Scuole medie a Colli del Tronto: «Abbiamo aspettato sette anni, la tenacia premia»

La dirigente scolastiaca Monica Grabioli, il sindaco Andrea Cardilli, la vicepreside Maria Teresa Vagnoni

di REDAZIONE –

COLLI DEL TRONTO – All’offerta formativa dell’Isc Falcone Borsellino di Colli del Tronto si aggiunge la scuola secondaria di primo grado. La comunicazione è arrivata dalla direzione generale dell’Ufficio scolastico della regione Marche il 4 gennaio. Grande soddisfazione per la dirigente Monica Grabioli, per la vicepreside Maria Teresa Vagnoni e soprattutto per il sindaco Andrea Cardilli, che aspettava questo momento da ben sette anni. L’Isc di Colli è una scuola in crescita dal punto di vista demografico e l’edificio che la ospita ha gli spazi giusti per accogliere l’intero percorso formativo e didattico.
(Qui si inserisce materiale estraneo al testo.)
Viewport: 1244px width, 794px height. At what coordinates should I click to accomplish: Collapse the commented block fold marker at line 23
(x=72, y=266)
«Attualmente la nostra struttura ospita le 6 classi dell’Isc di Spinetoli che pian piano torneranno a Pagliare, ma potranno rimanere finché l’amministrazione di Spinetoli lo riterrà opportuno – spiega Cardilli –  Il percorso è stato lungo, di sette anni per l’appunto. Solo a novembre scorso la Provincia ha accolto la richiesta per poi passarla in Regione. Da tempo punto a questo obiettivo: avevamo una struttura adeguata e iscrizioni in aumento ma per le scuole medie eravamo obbligati ad appoggiarci al Comune di Spinetoli e pagare 8 mila euro all’anno per questo. La tenacia premia. Questa è un’opportunità ulteriore di crescita: grazie al risparmio economico investiremo di più sulla scuola».
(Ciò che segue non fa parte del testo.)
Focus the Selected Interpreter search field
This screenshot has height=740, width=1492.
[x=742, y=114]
«Una bella novità per la Vallata e non solo – dichiara la Grabioli – Il nostro Isc finalmente raccoglierà tutte le esigenze, continuando a essere un’istituzione di livello degna di un territorio così vivo. Ci ho creduto da quando mi sono insediata nell’anno 2020-2021». La dirigente ricorda anche i servizi offerti dalla scuola, che sono l’inglese potenziato, ovvero la possibilità per tutti gli studenti di fare ben 5 ore di inglese a settimana –  oppure scegliere comunque di farne 3 e di destinare altre due ore a una seconda lingua comunitaria (spagnolo o francese) – e l’indirizzo musicale, un percorso curriculare che prevede 3 ore di insegnamento in più per avvicinare gli studenti alla musica grazie all’insegnamento di strumenti come pianoforte, chitarra, tromba e clarinetto. Inoltre è attivo anche un corso di teatro. Il tutto senza gravare economicamente sulle famiglie.

«Continueremo a investire nella formazione – precisa Cardilli –  considerandola fondamentale per la crescita della comunità. Il Comune destina ogni anno ingenti somme al fine di implementare l’offerta formativa che insieme ai progetti scolastici consente una preparazione più che adeguata e al passo con i tempi. La Scuola e il Sociale sono la nostra grande priorità». Per chi volesse saperne di più, prima di iscrivere i propri figli, potrà contattare la sede dell’Isc Falcone e Borsellino dove saranno fornite informazioni utili.